#### Extrait du document ####

Mauvaise nouvelle pour le capitalisme : vous allez mourir

Voici une expérience de pensée simple. Pas une utopie. Pas un programme politique. Juste une question : que se passerait-il si nous cessions collectivement de traiter notre mortalité comme un problème à résoudre ?

Si, au lieu de construire des systèmes entiers pour échapper à cette évidence (tout passe, tout finit) nous l'acceptions comme donnée fondamentale de l'existence ? Non pas avec résignation, mais avec lucidité. Non pas comme défaite, mais comme point de départ.

Cette question n'est pas théorique. Elle révèle quelque chose d'essentiel : une part massive de nos structures économiques, politiques et culturelles n'existe que parce que nous refusons notre finitude. Ces structures ne sont pas neutres. Elles se nourrissent de notre déni. Et si ce déni se dissolvait, elles perdraient leur raison d'être.

Alors regardons. Vraiment. Qu'est-ce qui s'effondrerait ?

L'accumulation comme religion

Commençons par l'évident : l'accumulation sans fin.

Aujourd'hui, accumuler est notre réflexe. Accumuler de l'argent, des biens, des expériences, des followers, des compétences, des titres. Nous accumulons parce que nous avons peur de manquer. Mais surtout, nous accumulons parce que nous avons peur de disparaître.

Chaque chose accumulée est une promesse implicite : je laisse une trace. Je compte. Je ne serai pas effacé. Mon patrimoine survivra. Mes enfants en bénéficieront. Mon œuvre demeurera. L'accumulation est notre façon de négocier avec le néant.

Mais si nous acceptions vraiment que tout ce que nous accumulons retournera à la terre ? Que nos empires financiers s'effondreront ? Que nos noms seront oubliés ? Que même nos enfants mourront un jour ?

Soudainement, l'accumulation perdrait son sens. Pas complètement, nous aurions toujours besoin de ressources pour vivre. Mais l'accumulation comme projet existentiel s'effondrerait. La course frénétique, le dépassement des besoins, la compétition pour avoir toujours plus, tout cela repose sur l'illusion que l'accumulation nous sauve de la mort.

####

### Consigne donnée 1
Transcrivez toutes les entrées des données de cibles de clic en un tableau Markdown à deux colonnes, « N° » et « Ligne ». Chaque ligne non vide y figure avec son numéro, et les lignes vides sont omises.
### Consigne donnée 2
Rédigez la suite de l'essai sur la mortalité et le capitalisme, à partir de sa dernière phrase.

#### Matériel d'exercice ####

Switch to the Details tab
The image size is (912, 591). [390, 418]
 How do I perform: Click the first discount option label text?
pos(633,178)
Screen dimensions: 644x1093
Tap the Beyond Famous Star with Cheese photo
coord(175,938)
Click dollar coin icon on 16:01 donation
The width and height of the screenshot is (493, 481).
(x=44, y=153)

####

### Résultat 1
| N° | Ligne |
|---|---|
| 1 | Switch to the Details tab |
| 2 | The image size is (912, 591). [390, 418] |
| 3 |  How do I perform: Click the first discount option label text? |
| 4 | pos(633,178) |
| 5 | Screen dimensions: 644x1093 |
| 6 | Tap the Beyond Famous Star with Cheese photo |
| 7 | coord(175,938) |
| 8 | Click dollar coin icon on 16:01 donation |
| 9 | The width and height of the screenshot is (493, 481). |
| 10 | (x=44, y=153) |

### Résultat 2
Elle ne nous en sauve pas. Elle nous en distrait juste assez longtemps pour que nous en voulions encore plus.

Si nous acceptions notre finitude, nous poserions une autre question : de quoi avons-nous vraiment besoin pour vivre bien le temps qui nous est donné ? Cette question change tout. Elle rend obsolète l'idée même de croissance infinie. Elle fait exploser le mythe du PIB comme indicateur de réussite. Elle démantèle l'économie de l'accumulation.

L'héritage comme immortalité déguisée

Ensuite, il y a l'obsession de l'héritage.

Nos sociétés sont structurées autour de la transmission. Transmettre un patrimoine. Transmettre un nom. Transmettre des valeurs, une entreprise, une nation. Nous travaillons pour nos enfants. Nous construisons pour les générations futures. Nous voulons être dans les livres d'histoire.

C'est noble, non ? Se projeter au-delà de soi-même ?

Sauf que cette projection est souvent un déni déguisé. Nous nous projetons dans l'avenir parce que nous refusons que notre présent se termine. Nous nous projetons dans nos enfants parce que nous voulons croire qu'une partie de nous survivra. L'héritage est notre stratégie d'immortalité par procuration.

Si nous acceptions vraiment notre mortalité, nous poserions une question différente : qu'est-ce que je veux vivre maintenant, plutôt que léguer demain ?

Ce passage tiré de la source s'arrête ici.